Странное лето выдалось в этом году в Плоскогорье. Снег, выпавший среди зимы поздно, с приходом весны не растаял, но остался лежать скрипучим настом и мёрзлыми сугробами. Казалось, он пролежит до солнцеворота. Солнце палило с неба, птицы кричали на ветках, почки развернулись в зелёную листву. Одна трава ещё никак не пробьётся из-под искрящего снега.
У ворот кузницы разглядывали молодых коневодов три девицы. Подзагоревшие на первом солнышке личики, заплетённые рыжеватые косы, лёгкие сарафанчики и сапожки, лениво утаптывающие снежок.

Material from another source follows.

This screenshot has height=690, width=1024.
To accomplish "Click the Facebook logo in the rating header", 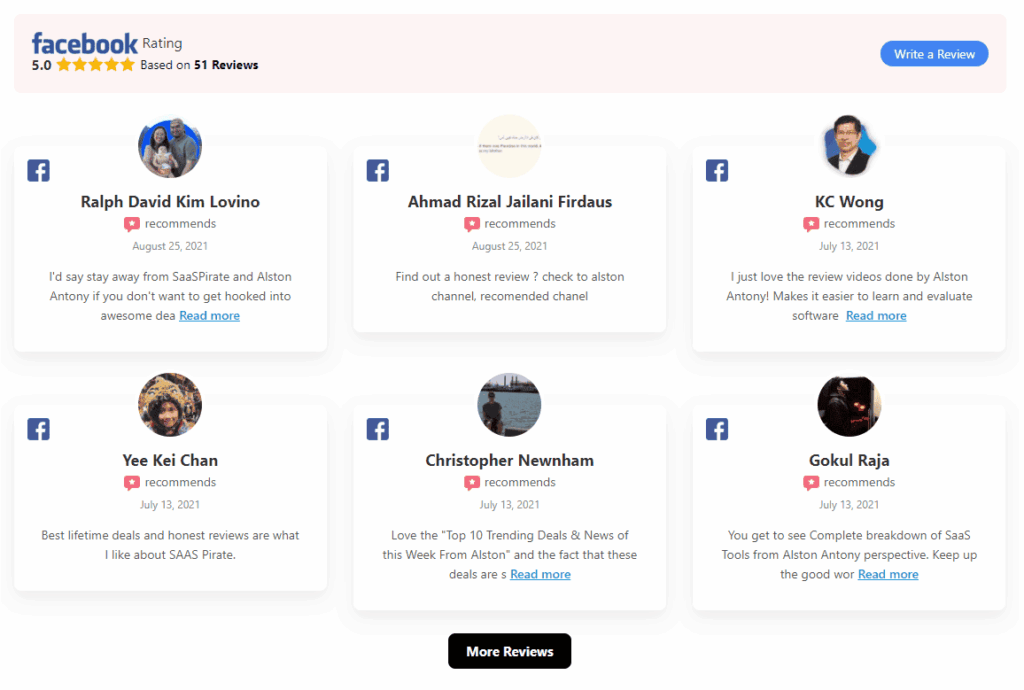I will pos(85,44).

— Знаешь, та зелёная лента, что ты у меня видела, так подошла! — сообщала первая, с самой рыжей косой. — Он так и сказал: «Она оттеняет твои волосы». Представляешь? — девчонка наморщила нос и рассмеялась.

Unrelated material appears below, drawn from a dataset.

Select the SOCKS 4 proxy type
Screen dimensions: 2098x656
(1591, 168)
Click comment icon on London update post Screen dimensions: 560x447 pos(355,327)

— Ой, здорово! — восхитилась самая младшая. — Забава, как я тебе завидую! Слушай, а Миленка говорит, что у неё с парнем кое-что было! — девчонка счастливо покраснела.

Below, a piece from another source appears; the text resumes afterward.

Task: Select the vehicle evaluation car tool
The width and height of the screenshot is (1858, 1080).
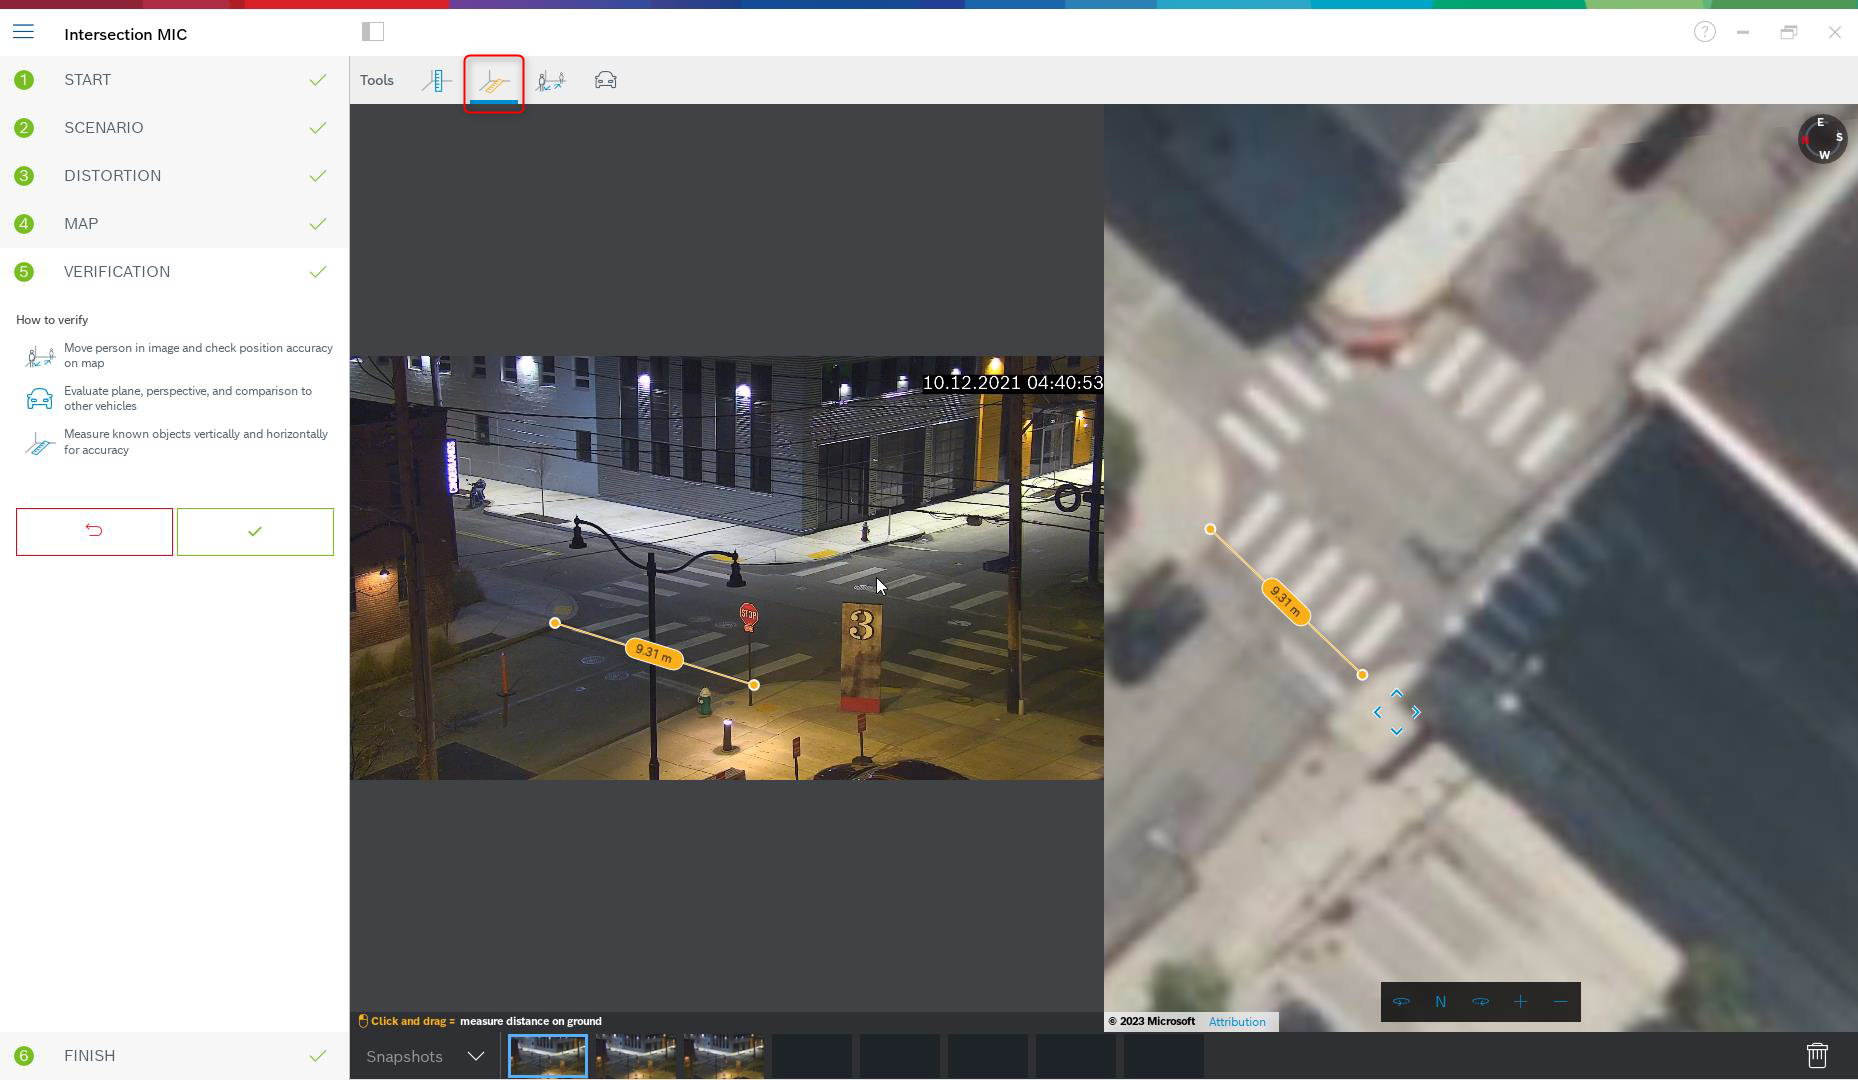Action: tap(606, 81)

— Врёт она! — позавидовала Забава. — Весна на неё действует!
— Весна! — третья девушка хохотнула и досадливо ковырнула сапожком снег. — То-то я смотрю кругом трава зелёная!
— А моя бабушка говорила, что раньше весну кликали.
— Как это? — удивилась младшая.
— Ну, песни пели. Собирались на Велесовом лугу и пели про весну.
— Ух, ты! А давайте споём! — младшая захлопала в ладоши. — А ты какие знаешь?
— Ну, про подснежник, — Забава поморщилась, — её все знают.
— Какую?
— Весной подснежник расцветёт, — она протянула без выражения.
— Не так! — перебила третья. — Это не про подснежник, а про Купаву и Радима:
Весной подснежник расцветёт —
Как сердце от любви.
Расступятся и снег, и лёд —
Зови весну, зови!…
— Ну, вместе! Я одна петь не буду.
— Зови весну, зови!
С весною гости к нам спешат:
Тревога, жар, тоска,
Сомненье, стыд и робкий взгляд —
О как любовь сладка!
О как любовь сладка!
Радим с Купавой будто мир
Собрались известить,
Раз в их крови любовь горит —
Зачем её таить?
Зачем её таить?
— Тихо! — всполошилась третья. — Грач идёт!
— А нам-то что? — тихо проговорила Забава. — Мы просто поём… — она уставилась на темноволосого коневода, подошедшего к кузнице с конём в поводу. — «Любовь во взглядах и словах. Уж назван свадьбы час…» — она осторожно промурлыкала.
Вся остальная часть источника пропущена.